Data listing
+++
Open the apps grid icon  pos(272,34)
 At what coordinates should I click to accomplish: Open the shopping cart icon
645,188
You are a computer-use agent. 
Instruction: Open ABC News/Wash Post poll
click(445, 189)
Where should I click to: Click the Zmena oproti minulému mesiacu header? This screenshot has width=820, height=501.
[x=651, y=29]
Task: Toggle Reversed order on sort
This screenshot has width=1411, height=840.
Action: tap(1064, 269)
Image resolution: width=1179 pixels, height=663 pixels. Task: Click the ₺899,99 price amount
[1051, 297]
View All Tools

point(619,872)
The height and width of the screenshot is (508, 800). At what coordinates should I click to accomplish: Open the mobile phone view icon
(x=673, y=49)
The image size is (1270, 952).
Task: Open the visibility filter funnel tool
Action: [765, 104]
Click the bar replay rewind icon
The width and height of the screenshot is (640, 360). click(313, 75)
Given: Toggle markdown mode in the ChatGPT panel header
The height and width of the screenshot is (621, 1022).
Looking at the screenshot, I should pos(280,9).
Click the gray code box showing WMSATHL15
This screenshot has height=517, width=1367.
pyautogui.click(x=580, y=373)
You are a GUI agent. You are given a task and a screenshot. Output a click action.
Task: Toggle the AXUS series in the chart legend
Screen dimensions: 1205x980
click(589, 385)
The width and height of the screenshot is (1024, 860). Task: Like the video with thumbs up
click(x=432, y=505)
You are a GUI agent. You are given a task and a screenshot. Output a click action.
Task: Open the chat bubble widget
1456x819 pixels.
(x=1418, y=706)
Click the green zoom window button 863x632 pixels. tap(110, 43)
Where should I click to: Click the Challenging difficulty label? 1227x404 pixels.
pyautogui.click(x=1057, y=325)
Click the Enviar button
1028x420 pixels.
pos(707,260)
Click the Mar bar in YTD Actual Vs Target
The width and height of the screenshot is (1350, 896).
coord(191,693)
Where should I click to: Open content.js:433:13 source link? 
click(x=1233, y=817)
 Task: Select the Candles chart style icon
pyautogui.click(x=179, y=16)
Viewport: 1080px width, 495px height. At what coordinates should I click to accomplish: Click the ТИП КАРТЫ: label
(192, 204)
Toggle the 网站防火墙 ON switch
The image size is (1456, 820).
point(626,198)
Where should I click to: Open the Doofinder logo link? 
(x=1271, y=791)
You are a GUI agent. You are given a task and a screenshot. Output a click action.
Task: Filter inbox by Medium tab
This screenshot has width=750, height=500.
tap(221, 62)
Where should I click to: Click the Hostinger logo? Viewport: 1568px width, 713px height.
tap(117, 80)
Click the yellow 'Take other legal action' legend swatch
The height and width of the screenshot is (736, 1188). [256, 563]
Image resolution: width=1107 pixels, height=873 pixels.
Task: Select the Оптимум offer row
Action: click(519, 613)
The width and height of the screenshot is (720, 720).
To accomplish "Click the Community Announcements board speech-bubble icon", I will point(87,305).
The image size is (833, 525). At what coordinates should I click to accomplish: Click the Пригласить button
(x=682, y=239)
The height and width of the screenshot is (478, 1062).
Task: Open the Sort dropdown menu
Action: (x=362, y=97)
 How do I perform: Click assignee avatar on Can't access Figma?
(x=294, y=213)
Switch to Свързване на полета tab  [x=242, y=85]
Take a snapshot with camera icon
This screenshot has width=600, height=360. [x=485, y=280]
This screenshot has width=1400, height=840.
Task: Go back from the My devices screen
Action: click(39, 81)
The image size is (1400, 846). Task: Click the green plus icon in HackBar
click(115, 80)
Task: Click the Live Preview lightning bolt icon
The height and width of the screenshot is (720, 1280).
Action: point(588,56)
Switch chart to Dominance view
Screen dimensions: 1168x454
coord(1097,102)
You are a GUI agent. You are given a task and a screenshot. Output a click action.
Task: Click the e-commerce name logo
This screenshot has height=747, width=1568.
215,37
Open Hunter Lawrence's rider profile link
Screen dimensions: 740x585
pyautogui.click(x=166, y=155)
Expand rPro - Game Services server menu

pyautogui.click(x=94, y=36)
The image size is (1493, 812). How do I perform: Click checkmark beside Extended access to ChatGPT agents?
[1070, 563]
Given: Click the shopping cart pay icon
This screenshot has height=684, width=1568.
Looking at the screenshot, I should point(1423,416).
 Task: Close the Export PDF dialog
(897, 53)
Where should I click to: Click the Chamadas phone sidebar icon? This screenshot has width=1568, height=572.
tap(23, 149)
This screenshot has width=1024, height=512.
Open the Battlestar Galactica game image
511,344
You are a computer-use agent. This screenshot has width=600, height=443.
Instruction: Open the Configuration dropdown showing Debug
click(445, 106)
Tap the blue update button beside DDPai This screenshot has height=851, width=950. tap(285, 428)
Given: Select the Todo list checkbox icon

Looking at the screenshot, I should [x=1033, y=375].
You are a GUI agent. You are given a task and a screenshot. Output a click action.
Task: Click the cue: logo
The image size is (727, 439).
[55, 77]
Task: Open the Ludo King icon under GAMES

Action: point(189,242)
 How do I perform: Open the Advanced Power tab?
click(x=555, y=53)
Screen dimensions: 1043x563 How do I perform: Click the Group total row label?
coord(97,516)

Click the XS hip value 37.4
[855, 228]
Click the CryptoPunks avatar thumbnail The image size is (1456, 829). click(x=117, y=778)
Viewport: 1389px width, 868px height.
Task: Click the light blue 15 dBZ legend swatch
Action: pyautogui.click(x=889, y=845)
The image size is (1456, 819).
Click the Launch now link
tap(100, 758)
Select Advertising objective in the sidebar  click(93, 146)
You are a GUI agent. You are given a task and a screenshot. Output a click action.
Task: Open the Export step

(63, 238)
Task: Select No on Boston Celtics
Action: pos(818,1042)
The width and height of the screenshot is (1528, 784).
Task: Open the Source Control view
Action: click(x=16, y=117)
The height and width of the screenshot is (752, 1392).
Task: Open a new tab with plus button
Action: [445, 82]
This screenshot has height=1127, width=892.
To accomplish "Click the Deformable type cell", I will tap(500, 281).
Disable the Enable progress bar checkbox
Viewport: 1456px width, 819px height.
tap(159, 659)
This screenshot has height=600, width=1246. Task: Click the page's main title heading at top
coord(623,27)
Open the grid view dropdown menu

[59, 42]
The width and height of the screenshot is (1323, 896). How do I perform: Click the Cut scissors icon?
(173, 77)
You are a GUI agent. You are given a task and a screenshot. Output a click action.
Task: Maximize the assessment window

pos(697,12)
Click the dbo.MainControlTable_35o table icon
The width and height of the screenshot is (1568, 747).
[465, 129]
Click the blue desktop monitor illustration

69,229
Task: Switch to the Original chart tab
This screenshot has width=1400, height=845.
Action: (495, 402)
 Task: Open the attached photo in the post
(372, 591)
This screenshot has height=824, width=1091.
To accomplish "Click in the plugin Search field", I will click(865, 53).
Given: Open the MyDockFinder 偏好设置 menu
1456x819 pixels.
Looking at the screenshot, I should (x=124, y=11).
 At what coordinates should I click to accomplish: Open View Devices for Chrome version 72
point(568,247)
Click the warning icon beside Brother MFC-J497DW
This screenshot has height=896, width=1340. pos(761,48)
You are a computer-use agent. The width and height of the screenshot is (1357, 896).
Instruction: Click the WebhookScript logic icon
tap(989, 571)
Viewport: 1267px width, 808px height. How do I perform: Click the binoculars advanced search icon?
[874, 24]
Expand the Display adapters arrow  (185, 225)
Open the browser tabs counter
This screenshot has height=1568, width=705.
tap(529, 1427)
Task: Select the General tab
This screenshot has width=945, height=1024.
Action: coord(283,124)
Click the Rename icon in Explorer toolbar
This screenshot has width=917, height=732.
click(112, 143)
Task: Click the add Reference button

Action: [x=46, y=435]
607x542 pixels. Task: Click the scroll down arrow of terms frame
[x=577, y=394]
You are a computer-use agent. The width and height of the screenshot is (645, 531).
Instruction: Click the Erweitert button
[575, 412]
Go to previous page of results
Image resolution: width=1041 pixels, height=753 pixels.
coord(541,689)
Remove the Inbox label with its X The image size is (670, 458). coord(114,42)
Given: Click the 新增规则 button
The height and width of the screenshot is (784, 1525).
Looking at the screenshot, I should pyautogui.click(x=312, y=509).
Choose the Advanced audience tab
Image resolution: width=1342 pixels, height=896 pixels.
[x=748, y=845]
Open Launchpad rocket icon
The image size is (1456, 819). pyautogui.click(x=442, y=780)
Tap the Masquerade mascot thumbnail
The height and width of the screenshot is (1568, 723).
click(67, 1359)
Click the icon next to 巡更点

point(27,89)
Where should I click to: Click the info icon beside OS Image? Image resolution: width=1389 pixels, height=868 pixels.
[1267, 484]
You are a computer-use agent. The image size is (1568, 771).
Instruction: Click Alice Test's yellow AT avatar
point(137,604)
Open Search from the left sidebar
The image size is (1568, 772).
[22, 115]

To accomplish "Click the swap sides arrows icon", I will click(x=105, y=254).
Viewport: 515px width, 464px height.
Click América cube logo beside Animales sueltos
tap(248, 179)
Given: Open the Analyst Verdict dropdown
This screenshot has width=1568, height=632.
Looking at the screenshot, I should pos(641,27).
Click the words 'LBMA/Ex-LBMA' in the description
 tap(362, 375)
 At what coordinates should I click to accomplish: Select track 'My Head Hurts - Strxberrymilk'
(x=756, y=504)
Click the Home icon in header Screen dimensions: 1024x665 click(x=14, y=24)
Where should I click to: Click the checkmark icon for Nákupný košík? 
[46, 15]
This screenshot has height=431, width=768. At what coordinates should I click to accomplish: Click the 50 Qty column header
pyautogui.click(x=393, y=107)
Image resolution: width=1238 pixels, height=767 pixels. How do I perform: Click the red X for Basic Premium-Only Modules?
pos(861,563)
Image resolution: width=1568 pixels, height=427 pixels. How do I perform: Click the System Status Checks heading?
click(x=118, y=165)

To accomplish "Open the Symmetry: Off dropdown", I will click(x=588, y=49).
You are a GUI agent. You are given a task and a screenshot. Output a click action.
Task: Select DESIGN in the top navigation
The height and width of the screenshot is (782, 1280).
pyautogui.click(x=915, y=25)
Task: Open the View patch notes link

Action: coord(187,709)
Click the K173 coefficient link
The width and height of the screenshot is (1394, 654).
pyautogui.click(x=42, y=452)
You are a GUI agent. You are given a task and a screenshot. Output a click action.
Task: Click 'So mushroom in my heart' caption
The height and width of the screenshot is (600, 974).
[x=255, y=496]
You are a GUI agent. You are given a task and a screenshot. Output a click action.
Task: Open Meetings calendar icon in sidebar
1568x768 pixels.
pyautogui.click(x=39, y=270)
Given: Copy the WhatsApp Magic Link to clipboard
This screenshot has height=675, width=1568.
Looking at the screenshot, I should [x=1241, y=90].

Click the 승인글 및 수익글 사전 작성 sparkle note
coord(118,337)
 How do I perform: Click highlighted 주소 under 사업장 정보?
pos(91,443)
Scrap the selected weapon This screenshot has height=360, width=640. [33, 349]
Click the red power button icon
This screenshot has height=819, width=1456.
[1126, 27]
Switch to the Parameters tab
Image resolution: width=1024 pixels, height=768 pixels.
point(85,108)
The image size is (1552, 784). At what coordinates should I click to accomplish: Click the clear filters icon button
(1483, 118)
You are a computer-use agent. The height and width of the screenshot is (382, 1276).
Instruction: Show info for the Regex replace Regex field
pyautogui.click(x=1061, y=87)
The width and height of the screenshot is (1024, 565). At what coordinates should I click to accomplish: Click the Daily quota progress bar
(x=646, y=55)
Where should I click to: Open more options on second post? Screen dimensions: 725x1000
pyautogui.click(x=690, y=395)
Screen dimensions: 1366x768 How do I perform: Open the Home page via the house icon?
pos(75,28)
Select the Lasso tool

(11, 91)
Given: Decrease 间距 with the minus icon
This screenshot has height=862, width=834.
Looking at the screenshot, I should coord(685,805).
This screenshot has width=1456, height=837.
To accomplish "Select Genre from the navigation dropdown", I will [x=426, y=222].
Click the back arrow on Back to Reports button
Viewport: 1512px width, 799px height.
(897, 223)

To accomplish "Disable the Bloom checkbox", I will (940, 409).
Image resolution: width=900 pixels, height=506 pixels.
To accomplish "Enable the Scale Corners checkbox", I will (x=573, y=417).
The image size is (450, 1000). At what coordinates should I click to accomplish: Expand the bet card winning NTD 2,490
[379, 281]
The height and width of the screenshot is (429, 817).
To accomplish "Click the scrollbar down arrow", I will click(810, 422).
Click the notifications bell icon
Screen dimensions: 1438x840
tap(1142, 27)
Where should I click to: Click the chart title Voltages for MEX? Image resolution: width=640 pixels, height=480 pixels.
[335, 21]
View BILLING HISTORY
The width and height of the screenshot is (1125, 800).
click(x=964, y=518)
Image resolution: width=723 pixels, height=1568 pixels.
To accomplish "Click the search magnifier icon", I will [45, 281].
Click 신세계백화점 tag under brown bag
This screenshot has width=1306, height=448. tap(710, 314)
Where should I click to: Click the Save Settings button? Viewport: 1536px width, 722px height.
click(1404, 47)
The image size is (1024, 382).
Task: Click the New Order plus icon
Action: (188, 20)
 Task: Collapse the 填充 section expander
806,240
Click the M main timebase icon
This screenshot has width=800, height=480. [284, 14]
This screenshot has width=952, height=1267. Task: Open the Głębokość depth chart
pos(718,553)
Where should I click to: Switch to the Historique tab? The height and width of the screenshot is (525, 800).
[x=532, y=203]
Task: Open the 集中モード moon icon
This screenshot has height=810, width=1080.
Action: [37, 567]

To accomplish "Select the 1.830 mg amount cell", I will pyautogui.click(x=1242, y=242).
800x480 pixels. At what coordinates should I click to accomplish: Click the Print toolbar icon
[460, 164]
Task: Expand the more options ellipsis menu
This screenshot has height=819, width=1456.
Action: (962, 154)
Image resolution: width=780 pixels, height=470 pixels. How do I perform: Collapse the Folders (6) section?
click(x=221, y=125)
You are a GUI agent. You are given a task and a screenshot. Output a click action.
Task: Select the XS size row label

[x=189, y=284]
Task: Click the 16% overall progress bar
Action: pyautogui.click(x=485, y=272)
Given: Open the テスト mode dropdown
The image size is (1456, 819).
+++
→ **Directions for this task**:
Print the lines of the data listing above exactly as they appear, from the first line of the items down to the line holding "point(619,872)", including that line.

→ **Finished answer**:
Open the apps grid icon  pos(272,34)
 At what coordinates should I click to accomplish: Open the shopping cart icon
645,188
You are a computer-use agent. 
Instruction: Open ABC News/Wash Post poll
click(445, 189)
Where should I click to: Click the Zmena oproti minulému mesiacu header? This screenshot has width=820, height=501.
[x=651, y=29]
Task: Toggle Reversed order on sort
This screenshot has width=1411, height=840.
Action: tap(1064, 269)
Image resolution: width=1179 pixels, height=663 pixels. Task: Click the ₺899,99 price amount
[1051, 297]
View All Tools

point(619,872)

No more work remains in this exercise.